As the unemployment rate sputters along the bottom, over and over again we read in the headlines where some are having quite a hard time finding work, while others are being told flat out jobs in their industry are not coming back. Many towns and cities that once had thriving manufacturing centers have lots that have become nothing short of ghost towns. This outcome has been a long time coming, perhaps decades in fact. Then why do many of us still have a look of shock on our faces?
As the United States and hopefully the world pulls out of this economic downturn, one point we must accept is that the playing field has been changed forever. Why is this important? Because going forward whatever jobs or industries that are created must include the reality that those jobs can’t be exported or downsized. For example, what good is it if a company manufactures a product, hires workers, builds up an infrastructure and then five years later that company moves its operations to places where workers are paid one tenth the price and all the workers are laid off, or severely downsized, at best, until one day it’s “Closed Up Shop” time?
A friend of mine shared with me a story that I found quite interesting, one I’m sure you’ve heard from time to time. She designed and developed hand knit sweaters to be worn specifically by women. At first her business started slowly, and over time built up quite a clientelle. Many of her products were available at high end department stores across the country, until one day she noticed that the re-order list was beginning to go down. She visited one of the main stores that sold her sweaters. The buyer came out and asked her to accompany her to her office. Once in the office my friend learned that her products were being closely copied and manufactured overseas and sold at a quarter of the price. What many of us know today as “knock-offs.” Not quite the original, but close enough. Before too long my friend ceased operations. If the job recovery involves creating jobs that this can happen to, it is doomed to fail.
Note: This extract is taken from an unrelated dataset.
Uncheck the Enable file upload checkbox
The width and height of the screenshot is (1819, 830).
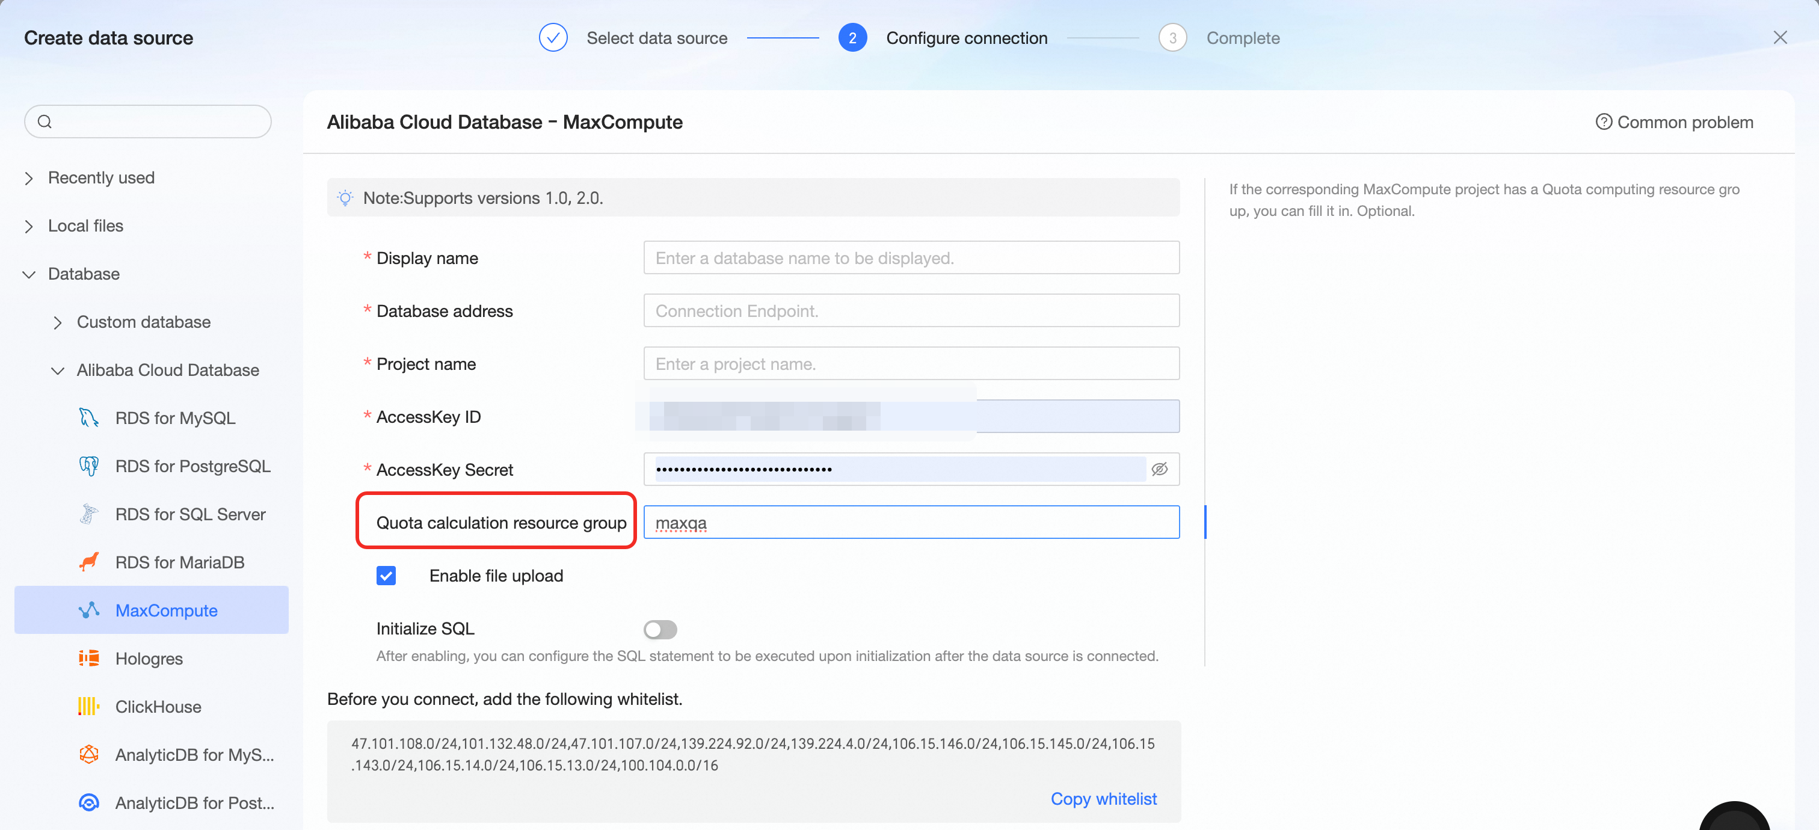(x=386, y=575)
The challenge is to create jobs that cannot be easily duplicated at a lower cost, while at the same time making them accessible to an open world market. I heard the other day a financial expert say there are only three areas that America has that can’t be easily transferred at will. Silicon Valley, Entertainment, and Finance. Yes indeed, offices and subsidiaries can be opened around the world, but these industries are a lot harder to transfer at will. This list must be added to in order for a new economic boom to take hold. Not only in the United States, but around the world. We can’t allow ourselves to so easily become interchangeable parts, or nothing short of work ants.
There it is, for all the brilliant minds to ponder….The Challenge. Building a moat around the country, bolting the doors, and constructing fences is not going to help us one bit. The world has to be engaged with all forms of uniqueness. Each country has to develop a speciality that only they can do the best. Impossible? I think not. Ever heard of “Swiss chocolates?”